Although academia has its share of decent novels, it doesn’t really have good movies. There are movies from the student perspective, but not much from the faculty or administrative perspective. As long as our public image is defined entirely by either hung-over memories of college days or pathetic right-wing failures like David Horowitz, we’re in trouble. We need the kind of Hollywood treatment that other professions get. (Hollywood images of deans are few, and generally unflattering. Think of Larry Miller being sodomized by a giant gerbil in Nutty Professor II, or of Dean Wormer in Animal House. Something must be done.)
Of course, The Simpsons had Dean Bobby, skilled hacky-sack player and former bassist for the Pretenders. My closest real-life Dean Bobby moment was a few weeks ago, when a circle of students invited me to join their hacky-sack ring. I politely declined.
We need some good grad school/faculty/dean movies. Not just the hot-babe-sidekick-is-an-oceanography-grad-student, but movies that really deal with what higher ed is actually like. Watch as the heroic middle manager bravely balances the budget in the face of state funding cuts, spiralling equipment costs, and intransigent unions! Okay, I’m not a screenwriter. Still, there should be something out there.
I had hopes for We Don’t Live Here Anymore, but it was mostly about marital infidelity. The academic backdrop was mostly just that. Lianna had a few moments, and the only William Dean Howells jokes I’ve seen in a movie, but it was more about lesbianism than academia. Sylvia was, in some ways, about academia, but I’ve had just about enough of the tortured artiste thing. Sometimes a movie will have a mad genius professor who helps the action hero save the day, (or a mad genius professor who turns evil, like Doc Ock in Spider-Man II) but I’ve been around professors for a long time (and been one myself), and most don’t have super powers. Some can barely dress themselves.

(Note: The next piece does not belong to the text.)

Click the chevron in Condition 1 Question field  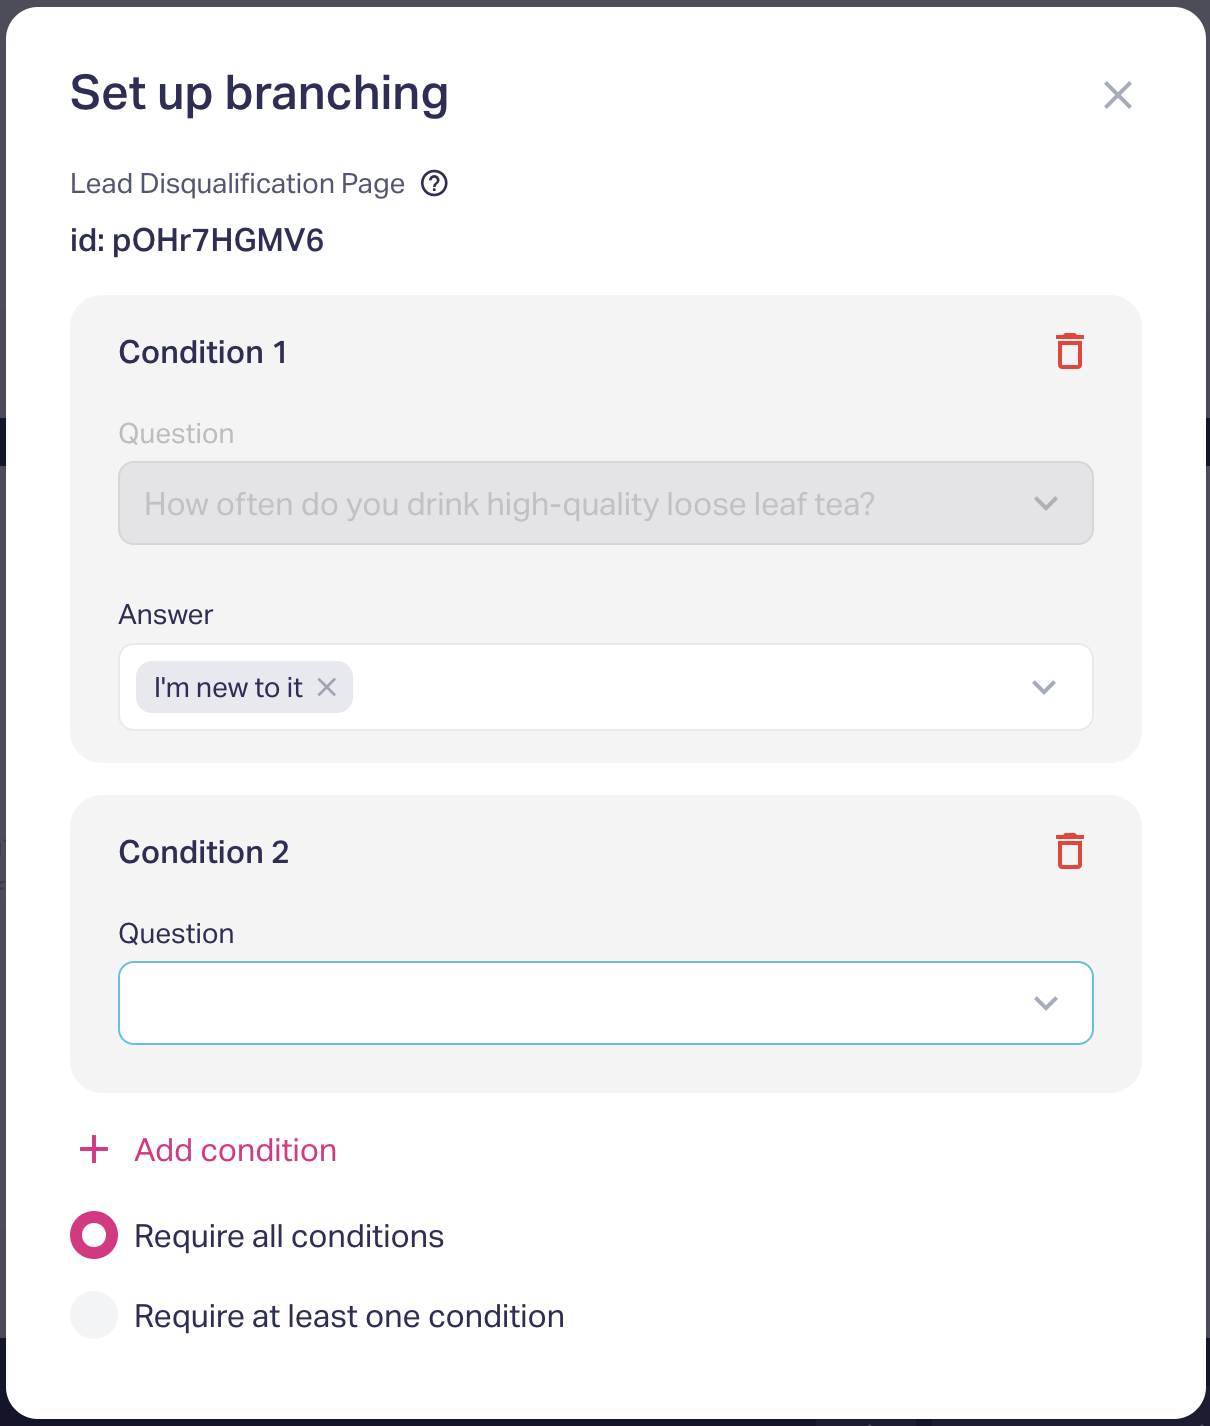[x=1046, y=503]
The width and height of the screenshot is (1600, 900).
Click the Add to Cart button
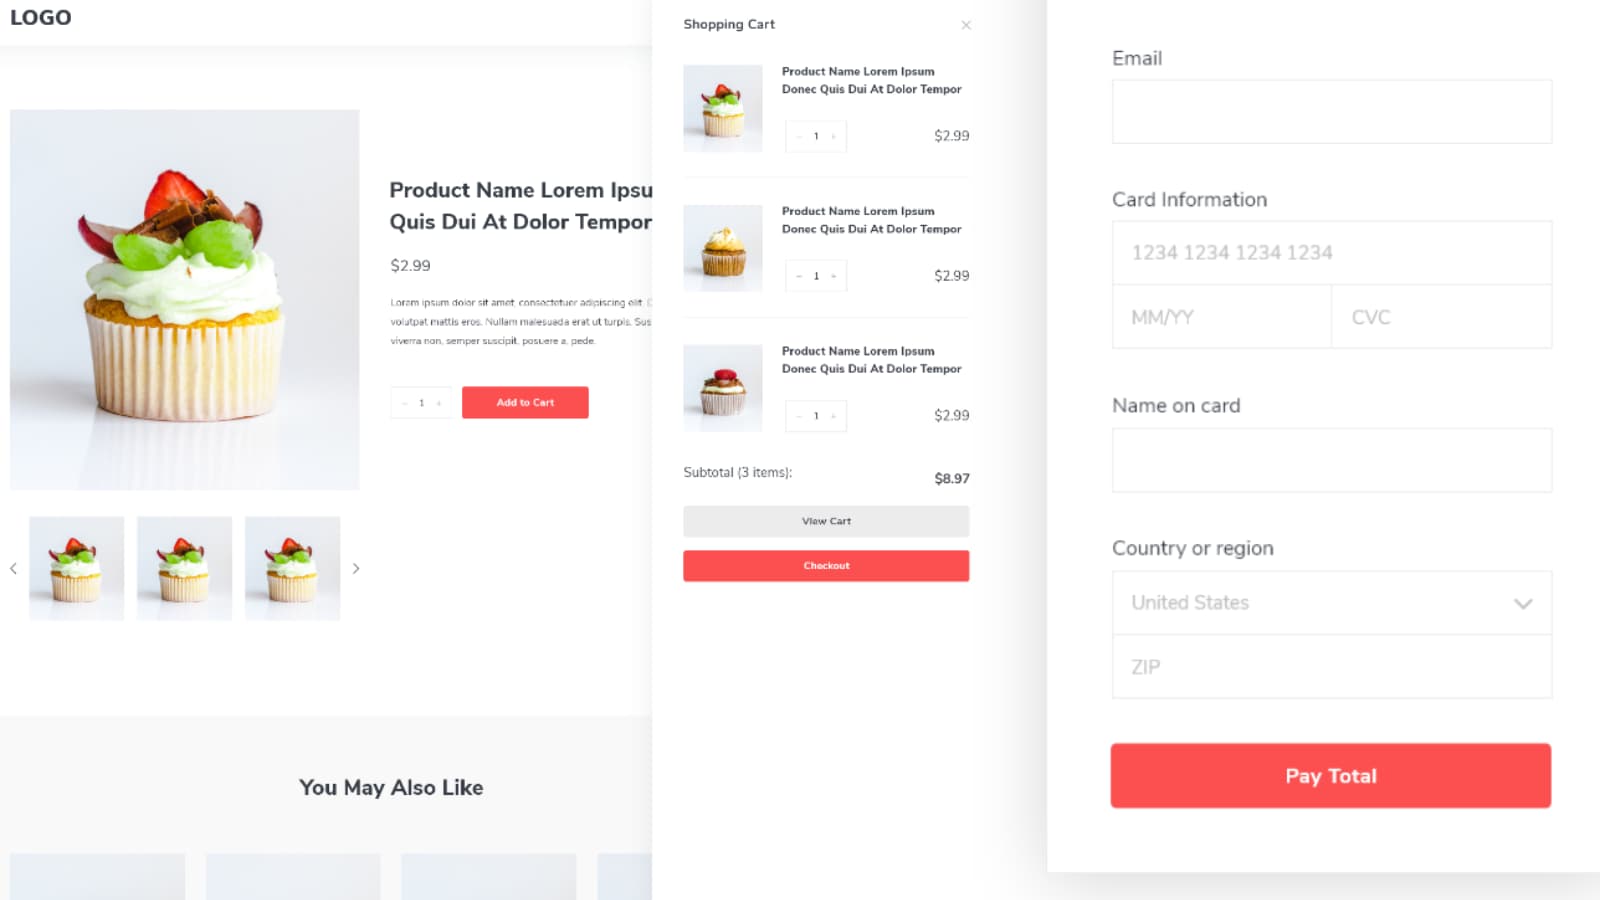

Filing Cabinet of the Damned suggests that any work of fiction can be improved by the addition of monkeys or ninjas. Sylvia desperately needed both. Simians hurling feces at Ted Hughes would have been right on so many levels. (This would also work with David Horowitz, actually.)
In grad school, I had an idea for a murder mystery set in a graduate program, in which a prominent faculty member and notorious prick is murdered, but the catch is that, since he was so dreadfully nasty to just about all of humanity, everybody was a suspect. In the end, the detective dropped the case, convinced that it would be immoral to punish someone for offing such a bastard. I never got very far with it, though. Couldn’t write dialogue.
A dissertation movie could have an intermission that becomes the ending.
Phantom of the Adjunct. A mysterious adjunct is rumored to roam the hallways, wreaking havoc on any hapless souls who venture near. She is eventually lured out of hiding with a job offer that mysteriously vanishes just as she is taken into custody. I’m ready for tenure now, Mr. DeMille.
The Melancholy Dean. Is he insane or scheming? He replaced that department chair so quickly!
Remains of the Dean. Capture the poetry of repression as the tragic hero stifles any sign of human emotion in the face of political turmoil. Will he step up as events unfold, or simply continue to avoid conflict at the price of his withered soul?
Casting is key. The reason Boston Public was such a great show wasn’t the writing – oh my, no – but the casting. The teachers were staggeringly good-looking. Clearly, a similar treatment is needed for higher ed. Dean Angelina Jolie must decide whether to fund Professor Orlando Bloom’s center for the study of postcolonial literature or Professor Antonio Banderas’ long-suffering grad student, the neo-Foucauldian Halle Berry. Meanwhile, disgruntled adjunct Catherine Zeta-Jones’ forbidden love for teaching center director Taye Diggs threatens to derail her unionization drive. Will the state budget pass in time?
Throw in some monkeys and ninjas, and you’ve got yourself a movie.